- _Exercise_
The first line of the entries below, the line containing "Task: Click the 09:26:51 timestamp", and every line between them should be repeated exactly, and nothing else.

- _Records from a data source_
____________
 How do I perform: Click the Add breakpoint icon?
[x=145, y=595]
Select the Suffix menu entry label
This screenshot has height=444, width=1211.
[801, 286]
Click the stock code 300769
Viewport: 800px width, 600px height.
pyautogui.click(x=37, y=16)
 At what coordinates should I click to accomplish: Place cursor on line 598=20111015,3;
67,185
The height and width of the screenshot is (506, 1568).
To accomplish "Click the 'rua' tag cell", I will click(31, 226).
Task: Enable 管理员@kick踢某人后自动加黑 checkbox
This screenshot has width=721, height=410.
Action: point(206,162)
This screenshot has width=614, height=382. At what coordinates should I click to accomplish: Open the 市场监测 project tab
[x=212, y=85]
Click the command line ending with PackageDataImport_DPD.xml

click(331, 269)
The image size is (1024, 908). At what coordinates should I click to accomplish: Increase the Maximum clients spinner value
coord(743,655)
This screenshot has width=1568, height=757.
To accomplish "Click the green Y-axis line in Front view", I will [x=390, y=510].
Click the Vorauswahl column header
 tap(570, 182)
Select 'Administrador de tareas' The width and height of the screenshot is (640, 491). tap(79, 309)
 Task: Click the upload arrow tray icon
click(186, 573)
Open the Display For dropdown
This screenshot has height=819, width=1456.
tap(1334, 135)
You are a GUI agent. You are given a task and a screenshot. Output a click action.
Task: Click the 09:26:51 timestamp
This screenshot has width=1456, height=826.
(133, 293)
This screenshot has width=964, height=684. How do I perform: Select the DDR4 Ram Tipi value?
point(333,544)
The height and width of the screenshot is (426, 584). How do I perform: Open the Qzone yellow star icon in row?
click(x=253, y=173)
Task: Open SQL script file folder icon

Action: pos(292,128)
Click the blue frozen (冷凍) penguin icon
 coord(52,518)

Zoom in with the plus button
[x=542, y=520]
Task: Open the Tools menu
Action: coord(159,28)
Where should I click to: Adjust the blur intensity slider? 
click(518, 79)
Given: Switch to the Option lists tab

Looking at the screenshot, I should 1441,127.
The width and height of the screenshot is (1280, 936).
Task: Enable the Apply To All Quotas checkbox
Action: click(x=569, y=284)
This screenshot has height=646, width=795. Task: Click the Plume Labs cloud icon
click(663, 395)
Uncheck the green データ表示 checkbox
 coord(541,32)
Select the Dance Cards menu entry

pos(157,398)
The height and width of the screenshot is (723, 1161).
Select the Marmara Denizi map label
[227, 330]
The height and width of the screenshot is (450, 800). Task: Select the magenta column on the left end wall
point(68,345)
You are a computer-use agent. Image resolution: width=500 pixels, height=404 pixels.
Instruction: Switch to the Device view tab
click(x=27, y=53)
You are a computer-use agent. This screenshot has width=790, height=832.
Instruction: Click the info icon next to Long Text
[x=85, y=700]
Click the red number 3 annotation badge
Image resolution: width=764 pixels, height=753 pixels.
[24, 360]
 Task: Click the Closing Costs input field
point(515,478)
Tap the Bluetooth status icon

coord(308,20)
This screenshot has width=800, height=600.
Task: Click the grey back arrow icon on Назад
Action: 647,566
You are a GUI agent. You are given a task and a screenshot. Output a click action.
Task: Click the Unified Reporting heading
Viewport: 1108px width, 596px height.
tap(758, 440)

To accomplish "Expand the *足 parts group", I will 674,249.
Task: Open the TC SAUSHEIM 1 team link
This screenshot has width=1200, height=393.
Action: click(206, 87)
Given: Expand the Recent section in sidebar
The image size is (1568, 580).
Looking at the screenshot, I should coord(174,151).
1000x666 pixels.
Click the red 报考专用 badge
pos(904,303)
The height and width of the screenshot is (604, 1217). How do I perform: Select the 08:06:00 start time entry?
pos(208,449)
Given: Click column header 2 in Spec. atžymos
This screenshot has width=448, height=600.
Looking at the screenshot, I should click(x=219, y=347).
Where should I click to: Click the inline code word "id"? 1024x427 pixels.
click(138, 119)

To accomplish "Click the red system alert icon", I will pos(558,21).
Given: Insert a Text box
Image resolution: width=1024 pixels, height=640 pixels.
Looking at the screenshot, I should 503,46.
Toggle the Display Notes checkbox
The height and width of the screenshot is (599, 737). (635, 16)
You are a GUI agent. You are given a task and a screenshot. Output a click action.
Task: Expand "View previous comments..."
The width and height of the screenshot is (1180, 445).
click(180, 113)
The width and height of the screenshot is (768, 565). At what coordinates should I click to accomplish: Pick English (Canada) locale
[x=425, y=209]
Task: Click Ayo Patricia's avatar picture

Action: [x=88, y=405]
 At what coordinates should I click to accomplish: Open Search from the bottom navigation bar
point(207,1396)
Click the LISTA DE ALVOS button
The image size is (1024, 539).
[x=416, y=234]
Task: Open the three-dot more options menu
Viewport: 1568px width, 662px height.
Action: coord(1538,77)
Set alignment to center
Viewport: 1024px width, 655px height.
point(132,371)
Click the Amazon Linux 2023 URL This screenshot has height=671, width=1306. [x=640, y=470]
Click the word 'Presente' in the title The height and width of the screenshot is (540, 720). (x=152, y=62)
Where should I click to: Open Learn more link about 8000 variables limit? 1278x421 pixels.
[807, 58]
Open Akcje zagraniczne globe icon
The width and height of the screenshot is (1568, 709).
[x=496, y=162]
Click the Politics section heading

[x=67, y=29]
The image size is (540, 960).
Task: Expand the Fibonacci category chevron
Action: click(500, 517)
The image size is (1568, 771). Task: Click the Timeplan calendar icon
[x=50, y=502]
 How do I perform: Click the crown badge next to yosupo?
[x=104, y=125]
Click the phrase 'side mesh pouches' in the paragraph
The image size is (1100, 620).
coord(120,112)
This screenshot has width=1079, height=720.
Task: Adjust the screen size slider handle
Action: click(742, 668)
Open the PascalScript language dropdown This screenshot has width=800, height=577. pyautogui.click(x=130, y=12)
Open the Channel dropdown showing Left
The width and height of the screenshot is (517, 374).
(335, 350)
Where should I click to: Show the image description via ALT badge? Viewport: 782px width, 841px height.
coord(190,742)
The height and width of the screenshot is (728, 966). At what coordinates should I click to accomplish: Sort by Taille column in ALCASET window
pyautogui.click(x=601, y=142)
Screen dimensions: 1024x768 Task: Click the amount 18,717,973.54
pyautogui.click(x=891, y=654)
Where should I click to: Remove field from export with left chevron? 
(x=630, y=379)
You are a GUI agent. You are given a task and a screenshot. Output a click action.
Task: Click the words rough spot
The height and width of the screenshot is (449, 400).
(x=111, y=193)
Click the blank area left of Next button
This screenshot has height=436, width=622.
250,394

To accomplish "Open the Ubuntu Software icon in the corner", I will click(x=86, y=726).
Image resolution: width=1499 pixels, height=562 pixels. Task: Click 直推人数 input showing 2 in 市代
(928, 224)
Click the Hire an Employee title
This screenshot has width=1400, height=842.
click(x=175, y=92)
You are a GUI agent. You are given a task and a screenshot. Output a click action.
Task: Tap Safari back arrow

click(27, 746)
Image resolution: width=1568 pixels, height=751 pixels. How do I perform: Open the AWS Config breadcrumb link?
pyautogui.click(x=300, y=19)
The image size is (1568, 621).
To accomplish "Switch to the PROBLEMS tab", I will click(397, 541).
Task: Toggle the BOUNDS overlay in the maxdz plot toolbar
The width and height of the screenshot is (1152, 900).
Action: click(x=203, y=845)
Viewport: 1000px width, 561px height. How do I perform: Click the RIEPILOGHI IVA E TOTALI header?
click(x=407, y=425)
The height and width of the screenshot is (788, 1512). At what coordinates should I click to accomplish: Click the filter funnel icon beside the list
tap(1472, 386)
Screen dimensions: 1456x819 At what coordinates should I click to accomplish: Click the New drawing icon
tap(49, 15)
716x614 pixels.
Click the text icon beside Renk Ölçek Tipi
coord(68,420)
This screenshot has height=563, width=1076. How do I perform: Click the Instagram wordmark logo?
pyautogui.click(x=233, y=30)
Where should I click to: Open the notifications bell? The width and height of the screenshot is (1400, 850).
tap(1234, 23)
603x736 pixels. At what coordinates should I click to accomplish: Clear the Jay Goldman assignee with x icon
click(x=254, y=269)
____________
- _Output_
 How do I perform: Click the Add breakpoint icon?
[x=145, y=595]
Select the Suffix menu entry label
This screenshot has height=444, width=1211.
[801, 286]
Click the stock code 300769
Viewport: 800px width, 600px height.
pyautogui.click(x=37, y=16)
 At what coordinates should I click to accomplish: Place cursor on line 598=20111015,3;
67,185
The height and width of the screenshot is (506, 1568).
To accomplish "Click the 'rua' tag cell", I will click(31, 226).
Task: Enable 管理员@kick踢某人后自动加黑 checkbox
This screenshot has width=721, height=410.
Action: point(206,162)
This screenshot has width=614, height=382. At what coordinates should I click to accomplish: Open the 市场监测 project tab
[x=212, y=85]
Click the command line ending with PackageDataImport_DPD.xml

click(331, 269)
The image size is (1024, 908). At what coordinates should I click to accomplish: Increase the Maximum clients spinner value
coord(743,655)
This screenshot has width=1568, height=757.
To accomplish "Click the green Y-axis line in Front view", I will [x=390, y=510].
Click the Vorauswahl column header
 tap(570, 182)
Select 'Administrador de tareas' The width and height of the screenshot is (640, 491). tap(79, 309)
 Task: Click the upload arrow tray icon
click(186, 573)
Open the Display For dropdown
This screenshot has height=819, width=1456.
tap(1334, 135)
You are a GUI agent. You are given a task and a screenshot. Output a click action.
Task: Click the 09:26:51 timestamp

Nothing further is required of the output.